### What is expected
In the lines below, look for "Close". Copy each line where it appears.

☆ ☆ ☆

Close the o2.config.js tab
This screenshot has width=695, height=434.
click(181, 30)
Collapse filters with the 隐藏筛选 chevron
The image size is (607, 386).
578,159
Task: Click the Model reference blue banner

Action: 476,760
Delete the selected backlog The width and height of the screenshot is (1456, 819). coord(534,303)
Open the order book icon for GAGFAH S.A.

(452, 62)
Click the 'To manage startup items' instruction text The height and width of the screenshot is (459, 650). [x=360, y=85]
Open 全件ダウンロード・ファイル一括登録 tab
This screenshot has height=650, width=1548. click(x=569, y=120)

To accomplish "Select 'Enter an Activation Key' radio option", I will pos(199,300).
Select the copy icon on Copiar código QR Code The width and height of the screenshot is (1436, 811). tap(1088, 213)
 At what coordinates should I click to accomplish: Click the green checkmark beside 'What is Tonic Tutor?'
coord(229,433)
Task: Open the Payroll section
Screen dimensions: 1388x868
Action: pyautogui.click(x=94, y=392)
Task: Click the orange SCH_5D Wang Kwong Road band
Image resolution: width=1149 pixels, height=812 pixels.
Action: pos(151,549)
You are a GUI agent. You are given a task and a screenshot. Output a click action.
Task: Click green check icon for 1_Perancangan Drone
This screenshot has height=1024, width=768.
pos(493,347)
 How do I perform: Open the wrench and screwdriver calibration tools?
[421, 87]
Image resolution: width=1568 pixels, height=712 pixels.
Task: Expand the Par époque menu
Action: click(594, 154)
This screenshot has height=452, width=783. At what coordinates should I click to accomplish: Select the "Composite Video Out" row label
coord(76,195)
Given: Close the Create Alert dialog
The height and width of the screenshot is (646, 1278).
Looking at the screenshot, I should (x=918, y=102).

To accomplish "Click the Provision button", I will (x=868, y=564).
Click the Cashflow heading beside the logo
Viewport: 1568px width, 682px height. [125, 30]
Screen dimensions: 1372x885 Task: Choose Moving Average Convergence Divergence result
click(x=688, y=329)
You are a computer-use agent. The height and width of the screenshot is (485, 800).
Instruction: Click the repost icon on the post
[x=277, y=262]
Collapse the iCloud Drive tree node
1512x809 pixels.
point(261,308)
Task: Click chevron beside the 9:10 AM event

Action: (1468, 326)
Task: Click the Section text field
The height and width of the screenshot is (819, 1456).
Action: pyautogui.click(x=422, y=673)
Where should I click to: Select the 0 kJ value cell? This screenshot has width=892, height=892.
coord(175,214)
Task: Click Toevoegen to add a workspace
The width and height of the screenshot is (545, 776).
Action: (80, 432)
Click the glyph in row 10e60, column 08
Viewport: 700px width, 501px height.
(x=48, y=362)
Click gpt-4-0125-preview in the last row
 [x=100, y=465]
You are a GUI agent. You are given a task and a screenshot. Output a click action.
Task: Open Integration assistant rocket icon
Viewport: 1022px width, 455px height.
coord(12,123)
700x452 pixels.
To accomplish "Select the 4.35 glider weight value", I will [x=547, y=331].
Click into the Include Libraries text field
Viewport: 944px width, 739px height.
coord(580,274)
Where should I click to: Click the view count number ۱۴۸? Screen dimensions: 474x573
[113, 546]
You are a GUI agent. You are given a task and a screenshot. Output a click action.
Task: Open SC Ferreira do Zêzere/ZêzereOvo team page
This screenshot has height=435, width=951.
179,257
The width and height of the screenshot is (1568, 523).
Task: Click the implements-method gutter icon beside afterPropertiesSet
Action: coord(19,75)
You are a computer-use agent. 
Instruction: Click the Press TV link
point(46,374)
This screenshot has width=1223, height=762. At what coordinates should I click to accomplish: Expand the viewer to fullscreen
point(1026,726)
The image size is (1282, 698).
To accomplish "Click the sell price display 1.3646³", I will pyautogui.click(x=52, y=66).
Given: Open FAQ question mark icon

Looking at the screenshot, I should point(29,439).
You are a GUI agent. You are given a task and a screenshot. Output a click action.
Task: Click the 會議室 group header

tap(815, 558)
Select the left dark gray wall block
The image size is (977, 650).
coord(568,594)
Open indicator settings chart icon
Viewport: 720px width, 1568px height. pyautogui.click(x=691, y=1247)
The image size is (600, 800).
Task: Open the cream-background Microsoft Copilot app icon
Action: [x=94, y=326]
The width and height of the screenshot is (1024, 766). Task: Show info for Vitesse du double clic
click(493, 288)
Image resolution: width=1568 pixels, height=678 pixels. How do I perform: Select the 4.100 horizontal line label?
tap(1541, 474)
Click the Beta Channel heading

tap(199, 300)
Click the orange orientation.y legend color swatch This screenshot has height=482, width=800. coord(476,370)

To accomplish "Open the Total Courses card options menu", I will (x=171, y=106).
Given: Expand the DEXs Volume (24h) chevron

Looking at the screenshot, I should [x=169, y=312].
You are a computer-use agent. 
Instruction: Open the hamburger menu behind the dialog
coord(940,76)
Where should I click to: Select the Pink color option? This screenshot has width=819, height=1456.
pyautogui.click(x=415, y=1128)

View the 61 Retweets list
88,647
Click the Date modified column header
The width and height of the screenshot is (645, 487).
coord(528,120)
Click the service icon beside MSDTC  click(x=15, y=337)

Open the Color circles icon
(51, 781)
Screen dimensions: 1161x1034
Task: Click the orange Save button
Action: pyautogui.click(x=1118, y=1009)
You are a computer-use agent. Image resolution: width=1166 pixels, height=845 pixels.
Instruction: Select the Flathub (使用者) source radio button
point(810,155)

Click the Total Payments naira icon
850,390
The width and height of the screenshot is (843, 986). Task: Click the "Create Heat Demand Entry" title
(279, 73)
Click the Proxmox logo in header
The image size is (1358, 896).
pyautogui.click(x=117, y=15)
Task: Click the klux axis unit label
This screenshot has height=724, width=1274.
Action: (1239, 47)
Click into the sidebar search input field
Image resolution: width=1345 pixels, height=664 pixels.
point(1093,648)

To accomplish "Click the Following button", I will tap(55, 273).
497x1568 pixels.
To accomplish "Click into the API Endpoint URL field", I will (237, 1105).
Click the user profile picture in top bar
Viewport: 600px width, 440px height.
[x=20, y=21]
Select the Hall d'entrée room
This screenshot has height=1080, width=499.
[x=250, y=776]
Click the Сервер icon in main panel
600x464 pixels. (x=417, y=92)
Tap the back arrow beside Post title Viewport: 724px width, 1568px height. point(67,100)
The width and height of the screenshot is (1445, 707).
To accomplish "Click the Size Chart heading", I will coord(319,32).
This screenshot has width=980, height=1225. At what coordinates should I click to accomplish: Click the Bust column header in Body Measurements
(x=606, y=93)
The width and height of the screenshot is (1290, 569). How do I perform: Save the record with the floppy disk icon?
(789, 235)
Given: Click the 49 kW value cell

☆ ☆ ☆

### Output for this exercise
Close the o2.config.js tab
Given: Close the Create Alert dialog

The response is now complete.